Debt financing stagnates

 


With the drop in equity venture funding for startups, investors anticipated an uptick in debt funding. However, due to the rising interest rates and fallout of prominent debt lender Silicon Valley Bank (SVB), debt funding raised by U.S.-based startups has averaged $5.5B in the past few quarters. The average value is half the nearly $11B debt capital allocated to startups in Q2 2022, just as the venture funding slump started. Startups in the U.S. availed debt financing worth $5.8B in Q3 2022, $6.0B in Q4 2022, and $5.3B in Q1 2023. In the current quarter to date, U.S. startups have availed debt funding worth $4.2B. While debt funding stagnated in the first quarter, such financings are picking up pace and will increase as the year progresses. 

"Later-stage software companies are increasingly turning to credit and structured debt solutions to continue to drive growth and play offense pending a broader market recovery and the IPO market reopening," said David Flannery, a senior managing director and president at Vista Credit Partners. During the first half of this year, Vista has provided more than $500M in debt to startups, including Fivetran, Arcadia, Demandbase, and Deepwatch. Flannery adds that Vista has witnessed record credit deployment so far this year.

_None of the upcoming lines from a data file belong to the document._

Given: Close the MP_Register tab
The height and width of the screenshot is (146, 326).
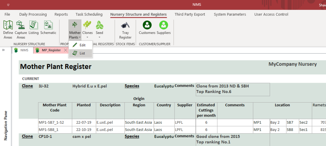Looking at the screenshot, I should 65,50.
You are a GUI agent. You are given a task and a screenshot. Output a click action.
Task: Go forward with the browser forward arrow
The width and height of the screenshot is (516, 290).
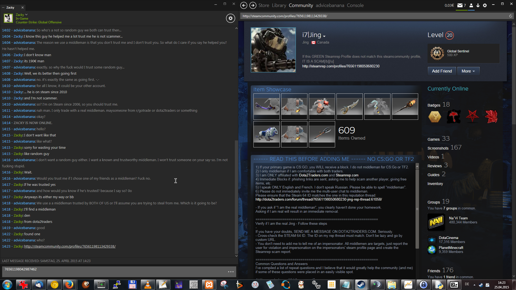[x=253, y=5]

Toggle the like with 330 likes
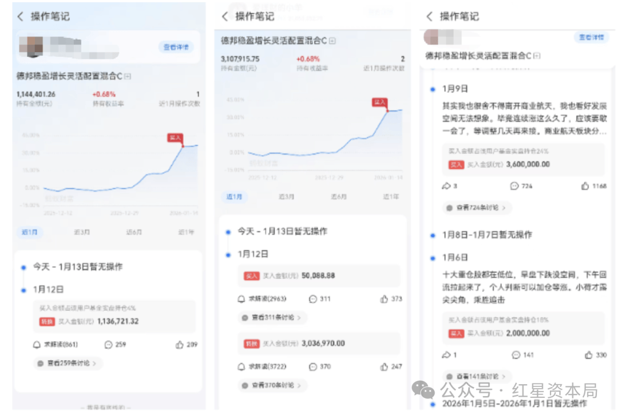click(585, 355)
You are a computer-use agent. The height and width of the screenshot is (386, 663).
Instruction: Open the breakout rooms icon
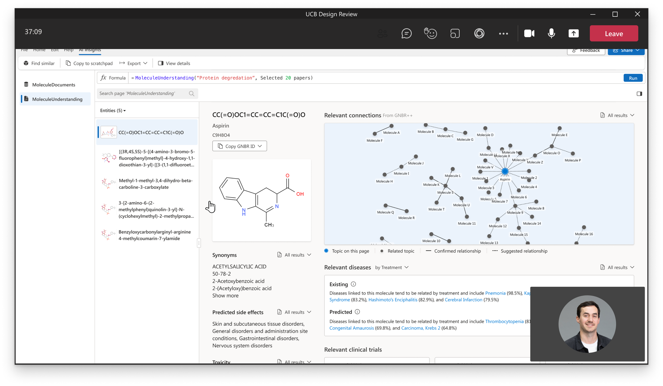(455, 34)
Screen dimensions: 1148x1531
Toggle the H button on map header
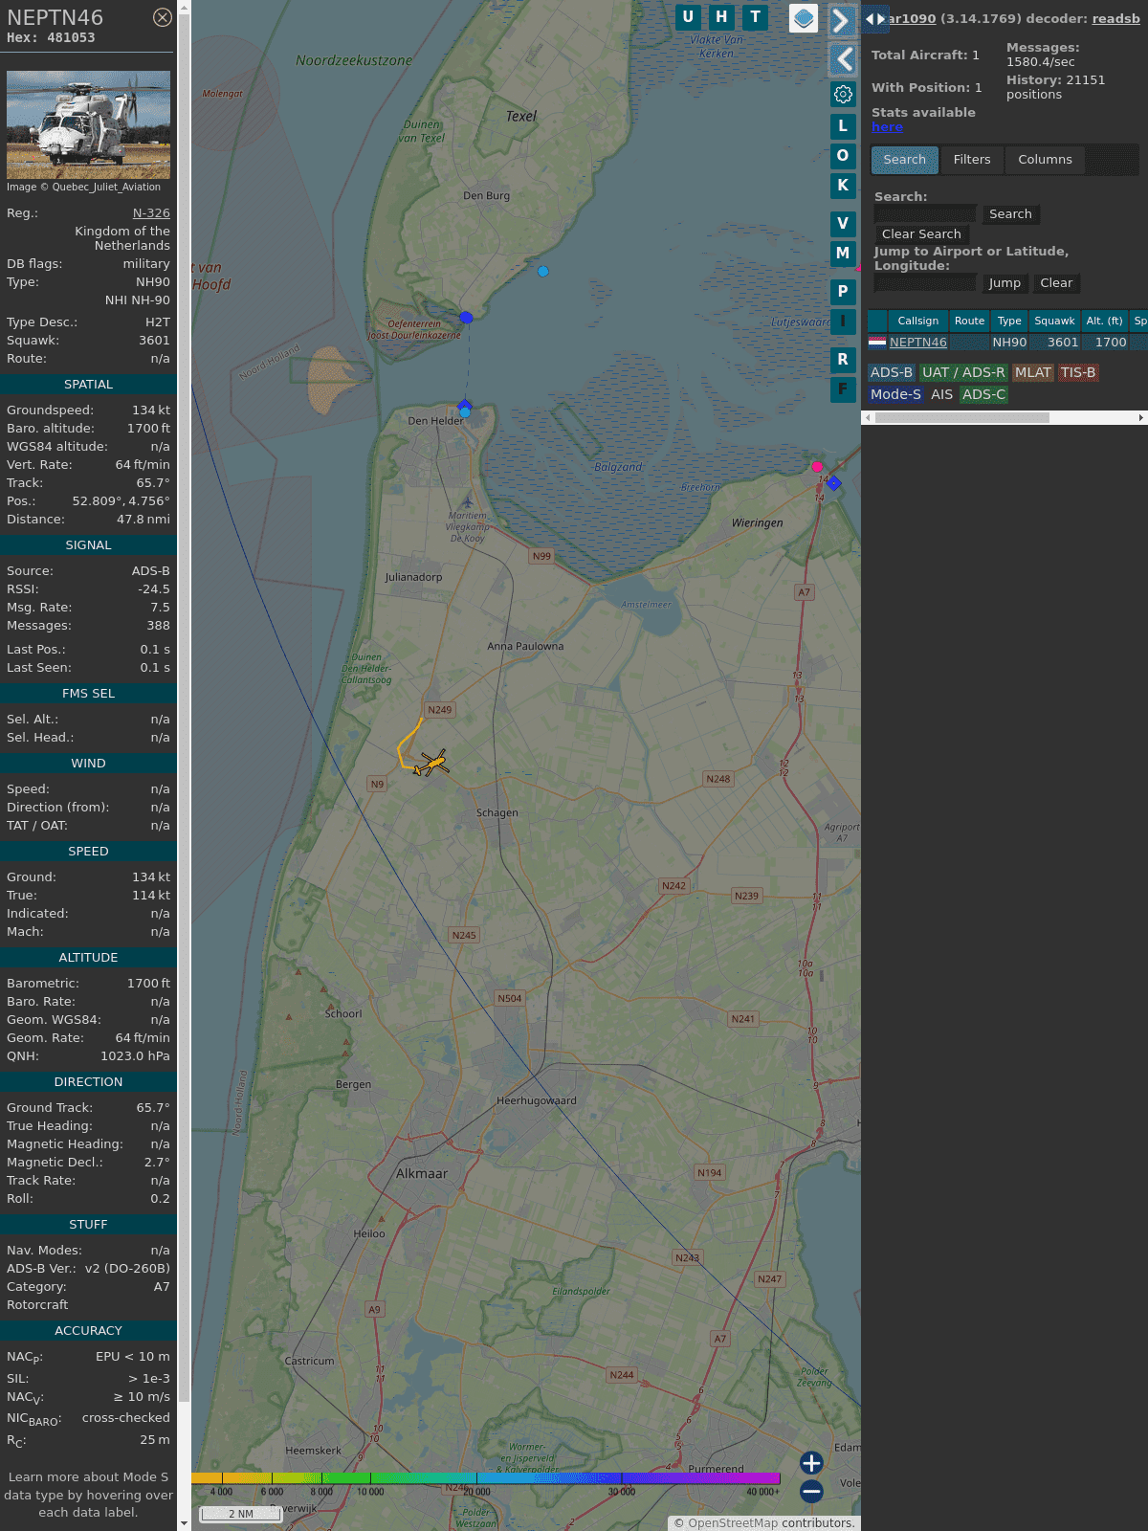coord(721,17)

Last week, Fivetran availed a $125M delayed-draw term loan facility from Vista. The new funding arrangement is set up so that Fivetran receives cash in stages at regular periods. Fivetran's CEO, George Fraser, referred to the loan as an insurance policy to avoid being driven "into a corner" the next year or the year after. In 2021, the company raised $565M in equity funding at a $5.6B valuation. Fivetran turned to debt funding as the IPO market remained closed and the firm was unsure about the valuation multiple it could receive at an equity round. 

In addition to Fivetran, fintech startup Tipalti and e-commerce financier 8fig secured credit facilities worth $150M and $100M, respectively. Tipalti availed the credit facility from JPMorgan Chase Bank and venture debt firm Hercules Capital, whereas 8fig raised the debt from Koch Disruptive Technologies and SVB, now a division of First Citizens Bank.  

The collapse of SVB in March earlier this year significantly changed the venture debt landscape. Of the $74B worth of loans on its books, 20% was allocated to startups as venture debt. "Silicon Valley Bank was the most prolific financing partner to the growth ecosystem, and the full impact of its failure on the broader technology and financial markets remains unknown," said Flannery. After the downfall of SVB, several other banks realized the importance of alternative financing. SVB's competitors, including HSBC, Stifel, MUFG, Moelis & Co, and JPMorgan Chase, scooped up executives from the struggling bank to bolster their venture debt divisions. 

Blackstone hopes to lend startups $2B in venture debt over the next few years. Meanwhile, KKR is also in the process of establishing its venture debt division. Last week, Mars Growth Capital, a joint venture between Japanese bank Mitsubishi UFJ Financial Group (MUFG) and Israeli financial firm Liquidity Capital, launched two new venture debt funds worth $400M.